Essentially, there are two main questions the Securities and Exchange Commission (SEC) wants you to answer;

(1) Are conflict minerals needed for your product?

(2) If so, where are they coming from and who supplies them to you?

The rules specifically apply to publicly traded companies. However, if you are a private company that sources materials (and still would like to source them) to a publicly traded company, these rules may apply to your organization.

Product Knowledge

The key to smoothly complying with this regulation is a strong knowledge of your company’s products.  Allocate time to pull data on the hardware products you currently have in production. If you are fortunate enough to have a supply chain team, work with them to aggregate the product designs and bills of material data for products currently in production. These documents should also outline the suppliers of the respective components that you use in your products.   
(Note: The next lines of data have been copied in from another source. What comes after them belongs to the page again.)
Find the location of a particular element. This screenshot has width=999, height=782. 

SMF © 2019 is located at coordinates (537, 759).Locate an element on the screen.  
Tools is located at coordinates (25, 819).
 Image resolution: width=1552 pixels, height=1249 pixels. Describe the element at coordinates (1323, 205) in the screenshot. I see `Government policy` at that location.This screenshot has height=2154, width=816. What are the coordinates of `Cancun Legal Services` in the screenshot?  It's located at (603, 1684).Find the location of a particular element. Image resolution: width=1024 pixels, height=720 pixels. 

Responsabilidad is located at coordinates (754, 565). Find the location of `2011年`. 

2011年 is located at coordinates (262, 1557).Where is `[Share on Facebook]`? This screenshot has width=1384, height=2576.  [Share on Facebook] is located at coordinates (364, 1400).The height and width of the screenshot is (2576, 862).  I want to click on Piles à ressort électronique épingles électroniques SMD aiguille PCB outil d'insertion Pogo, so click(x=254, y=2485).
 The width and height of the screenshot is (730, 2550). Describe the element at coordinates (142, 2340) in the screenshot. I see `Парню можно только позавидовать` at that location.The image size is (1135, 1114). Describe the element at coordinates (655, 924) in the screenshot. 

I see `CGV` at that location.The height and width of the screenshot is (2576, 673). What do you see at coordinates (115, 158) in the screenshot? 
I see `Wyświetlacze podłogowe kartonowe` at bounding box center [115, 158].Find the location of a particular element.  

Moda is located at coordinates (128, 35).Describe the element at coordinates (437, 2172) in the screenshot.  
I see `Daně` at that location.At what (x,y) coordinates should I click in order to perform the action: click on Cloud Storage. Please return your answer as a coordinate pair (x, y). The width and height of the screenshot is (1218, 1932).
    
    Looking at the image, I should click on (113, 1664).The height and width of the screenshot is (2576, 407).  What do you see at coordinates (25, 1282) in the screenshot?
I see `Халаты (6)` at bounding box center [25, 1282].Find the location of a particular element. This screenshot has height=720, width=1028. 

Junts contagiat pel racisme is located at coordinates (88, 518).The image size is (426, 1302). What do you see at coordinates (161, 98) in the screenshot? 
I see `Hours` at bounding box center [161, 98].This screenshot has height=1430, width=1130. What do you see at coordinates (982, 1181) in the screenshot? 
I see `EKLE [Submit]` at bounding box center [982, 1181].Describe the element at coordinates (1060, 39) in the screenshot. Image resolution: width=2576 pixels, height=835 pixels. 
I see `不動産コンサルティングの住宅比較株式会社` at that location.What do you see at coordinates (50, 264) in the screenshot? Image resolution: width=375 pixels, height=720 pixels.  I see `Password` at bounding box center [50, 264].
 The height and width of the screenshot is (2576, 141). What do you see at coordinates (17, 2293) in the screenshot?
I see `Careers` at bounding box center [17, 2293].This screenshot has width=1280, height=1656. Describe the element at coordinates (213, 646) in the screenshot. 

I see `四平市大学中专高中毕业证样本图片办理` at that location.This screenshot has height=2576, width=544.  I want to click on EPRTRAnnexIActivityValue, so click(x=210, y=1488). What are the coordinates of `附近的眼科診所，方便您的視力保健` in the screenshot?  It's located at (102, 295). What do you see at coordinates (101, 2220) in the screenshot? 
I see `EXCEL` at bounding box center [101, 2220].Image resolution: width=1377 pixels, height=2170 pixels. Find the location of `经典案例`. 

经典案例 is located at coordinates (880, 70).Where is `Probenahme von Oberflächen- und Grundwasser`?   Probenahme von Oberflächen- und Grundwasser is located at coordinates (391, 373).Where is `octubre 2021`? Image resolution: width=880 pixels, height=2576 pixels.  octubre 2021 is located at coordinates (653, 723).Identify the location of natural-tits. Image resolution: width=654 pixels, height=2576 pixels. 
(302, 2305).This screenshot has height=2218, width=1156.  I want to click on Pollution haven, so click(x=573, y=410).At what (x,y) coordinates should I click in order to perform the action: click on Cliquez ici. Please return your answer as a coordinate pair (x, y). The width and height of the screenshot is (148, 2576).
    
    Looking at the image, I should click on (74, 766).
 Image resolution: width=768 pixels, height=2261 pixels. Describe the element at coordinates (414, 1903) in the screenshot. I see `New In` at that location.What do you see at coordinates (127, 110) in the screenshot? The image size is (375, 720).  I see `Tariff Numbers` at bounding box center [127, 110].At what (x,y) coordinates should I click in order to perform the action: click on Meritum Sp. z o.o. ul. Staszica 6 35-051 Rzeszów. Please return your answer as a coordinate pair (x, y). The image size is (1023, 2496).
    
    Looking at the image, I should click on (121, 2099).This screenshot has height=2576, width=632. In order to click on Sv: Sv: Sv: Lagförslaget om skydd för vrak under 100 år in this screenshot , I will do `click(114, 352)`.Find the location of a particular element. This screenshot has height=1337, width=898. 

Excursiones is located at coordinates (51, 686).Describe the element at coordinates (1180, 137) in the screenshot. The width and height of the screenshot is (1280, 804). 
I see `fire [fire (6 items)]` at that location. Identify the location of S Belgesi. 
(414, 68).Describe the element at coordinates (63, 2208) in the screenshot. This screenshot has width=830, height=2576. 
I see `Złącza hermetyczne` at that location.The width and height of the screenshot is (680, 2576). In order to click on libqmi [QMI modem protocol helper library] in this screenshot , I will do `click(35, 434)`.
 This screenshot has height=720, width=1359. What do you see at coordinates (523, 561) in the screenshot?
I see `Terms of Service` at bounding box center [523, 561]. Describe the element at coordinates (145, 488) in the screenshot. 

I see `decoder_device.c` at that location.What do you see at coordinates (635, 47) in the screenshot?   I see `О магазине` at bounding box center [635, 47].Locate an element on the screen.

Please note that the conflict mineral rules and regulations are not retroactive. The reporting requirements do not apply to conflict minerals used prior to January 31, 2013. Therefore, the component and supplier information that you gather should only be for products produced within the calendar year of 2013.  Armed with the knowledge of your suppliers, there are various tools and resources that you can utilize to help answer the SEC’s questions above.

Tools & Resources

With your aggregated supplier data, you can provide suppliers with the Conflict Mineral Reporting Template form to fill out and return to you.  This form, provided by the Electronic Industry Citizenship Coalition, is not required but has become an industry standard. For publicly traded companies, your suppliers will need to return these items back to you in time for the May 31, 2014 SEC filing requirements.  If you are a private company sourcing to a publicly traded company, this may be the requirement placed on you by that company.

 

The four major accounting firms also provide resources and services to assist companies like yours in this endeavor. They can be found through the following websites: PricewaterhouseCoopers, Deloitte, Ernst & Young and KPMG.  Furthermore, additional resources on conflict minerals are available for your perusal here: SEC FAQ, Conflict-Free Sourcing Initiative, Conflict-Free Tin Initiative, Public-Private Alliance for Responsible Mineral Trade, Partnership Africa Canada, iTSCi and IPC.

Preparation is key!

This new year, give your organization the gift of preparation.  The journey towards conflict-free electronics is expected to be a long one.  We advise you, as your company’s general manager, not to be overwhelmed by the amount of data being shuffled your way.  When in doubt, seek out help from any of the aforementioned resources in this guide.